I was shocked at the range of emotions that it brought up. I laughed. I was impressed with her fearlessness. I thought, "There's no way I'd show my muffin top intentionally!" I was frightened. I was inspired.
Here's the thing. I exercise regularly. I generally eat healthy foods. It doesn't matter. I still have a muffin top. I keep it tucked away under long shirts whenever possible, but occasionally it does sneak out to be seen. It isn't something I'm proud of. It isn't how I'd choose for my body to look. It is however, my body. It is something I need to learn to accept and even love - if not for myself, then for my girls.
While I try very hard not to say anything about my body around my girls, I think they can sense my body issues. Kids are smart. They don't need me to say anything. Little actions (or inactions) are all they need to know that I'm not happy with the way I look. The problem is that I want them to be happy with themselves. I want them to love their bodies now, when they are teenagers, and when they become adults. I don't want them to be self-conscious. I don't want their body images to interfere with their relationships and happiness. In order for them to have that confidence.
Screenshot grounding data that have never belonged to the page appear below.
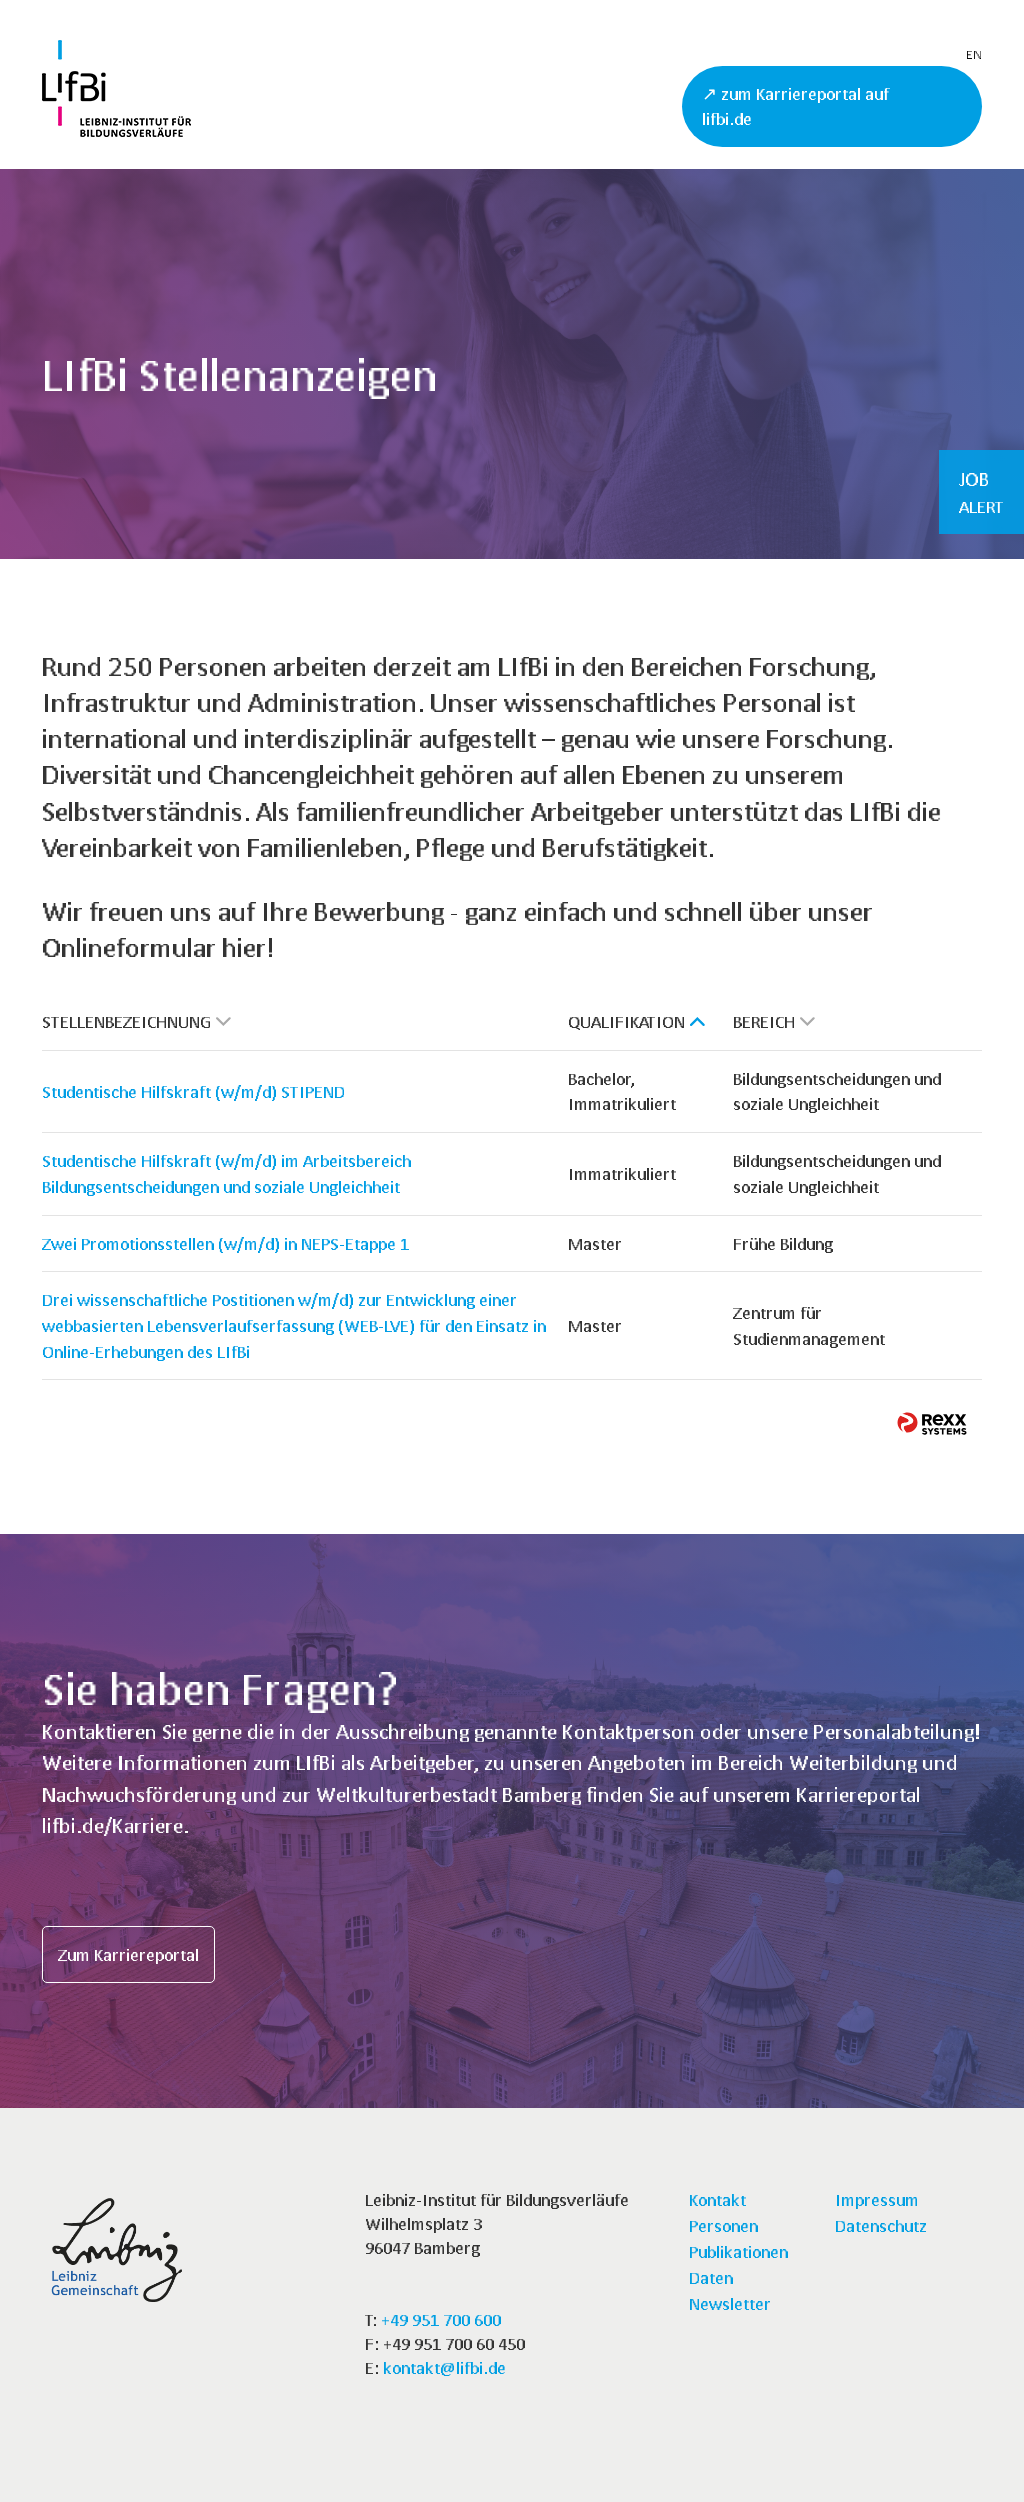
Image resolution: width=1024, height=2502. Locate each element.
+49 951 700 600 (441, 2319)
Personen (723, 2225)
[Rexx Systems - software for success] (932, 1423)
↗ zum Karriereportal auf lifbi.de (795, 106)
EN (974, 54)
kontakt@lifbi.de (444, 2367)
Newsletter (730, 2303)
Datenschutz (881, 2225)
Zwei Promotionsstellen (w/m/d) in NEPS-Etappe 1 (225, 1243)
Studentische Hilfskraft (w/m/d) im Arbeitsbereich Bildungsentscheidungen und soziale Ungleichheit (226, 1173)
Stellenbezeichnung (126, 1021)
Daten (711, 2277)
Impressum (877, 2199)
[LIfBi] (116, 130)
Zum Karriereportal (128, 1954)
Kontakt (717, 2199)
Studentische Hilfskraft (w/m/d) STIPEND (193, 1091)
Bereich (764, 1021)
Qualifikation (626, 1021)
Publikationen (738, 2251)
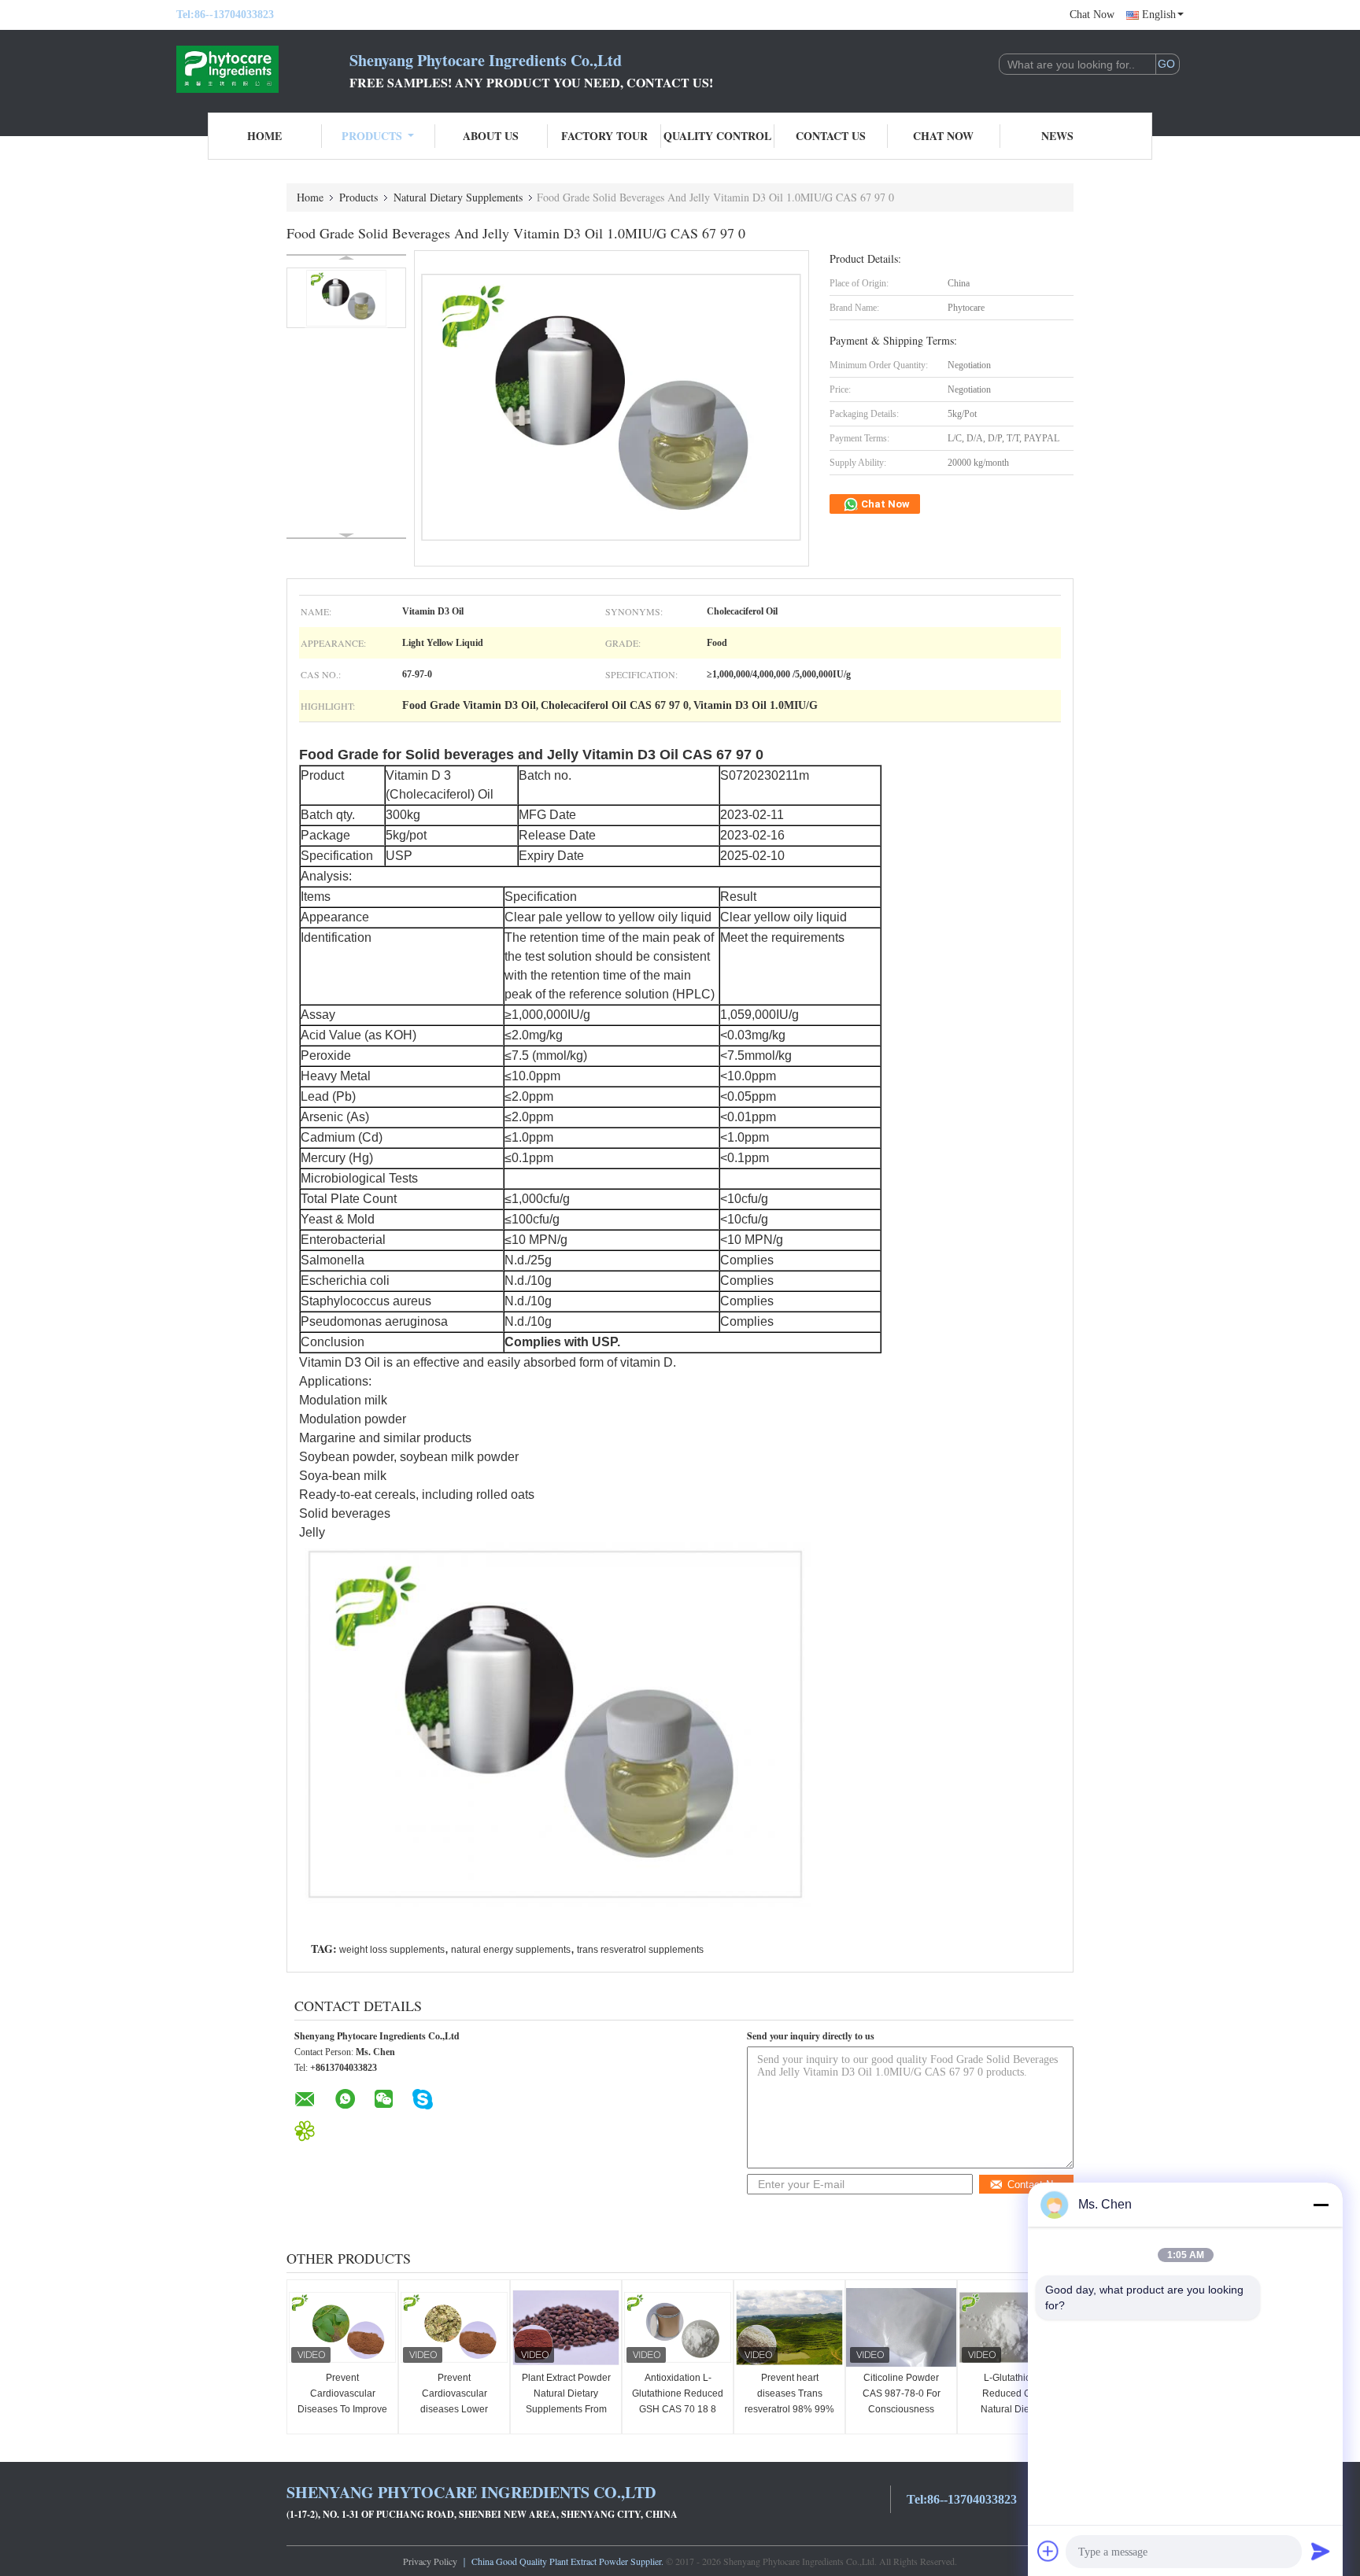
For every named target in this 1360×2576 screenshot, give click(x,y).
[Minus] (1320, 2204)
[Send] (1320, 2551)
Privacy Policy (430, 2561)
I think I need to develop more of my own.
Obviously, not all of a child's body image comes from her parents. Kids are exposed to the message that weight loss is important on TV, in movies, on the radio, and just about everywhere else you look. My girls aren't big TV watchers. Recently, they've begun watching MeTV on the weekends though. (They love Leave It To Beaver!) At the start of the new year, every commercial on MeTV seemed to be about weight loss. Weight Watchers, Nutrisystem, and local gyms advertised during each and every two minute break. A few weeks ago, Pumpkin asked if she could sign up for Nutrisystem because she needed to lose 15 lbs.
She's 8. She's not even close to overweight. If she lost 15 lbs, she'd probably die. My heart broke at the thought that she might be even a little serious.
Her comment led to a talk about weight, bodies, shapes, sizes, exercising, and good food choices - all stuff we've talked about before. She seemed like maybe she was just saying it for shock value. (She's my child that likes to get a reaction from people.) However, I do worry about her especially. I'll never forget the day that she came home from 3 year old preschool and said, "Sara (name has been changed) and I are the fat girls in our class."
Again - What?!
She didn't say it with any real emotion. She said it as if it were fact. I don't know who told her that, but obviously someone had. We had never used the word "fat" in our house. I wasn't even sure if she knew what it meant. Ever since that day I've watched her carefully because I knew that a seed had been planted. One million people can tell her from now until forever that she isn't fat, but if she is anything like me, she will remember the one person that said she was louder and more clearly in her head.
How do you drown out that voice that tells you that you aren't good enough?
I don't know that you can ever really eliminate that voice, but hopefully my girls will be able to at least hear the other voices that are kind, loving and accepting. With that love and acceptance I hope they develop a desire to take care of themselves with healthy food choices and an active lifestyle. Then, when they're doing the best they can for themselves and enjoying their lives, I want them to look in the mirror and be proud of who they are. My girls are beautiful and they always will be, regardless of their sizes, freckles, blemishes, etc. They each have a big heart, amazing sense of humor, and a mind (and body) that will take them anywhere they want to go! That is something to be grateful for!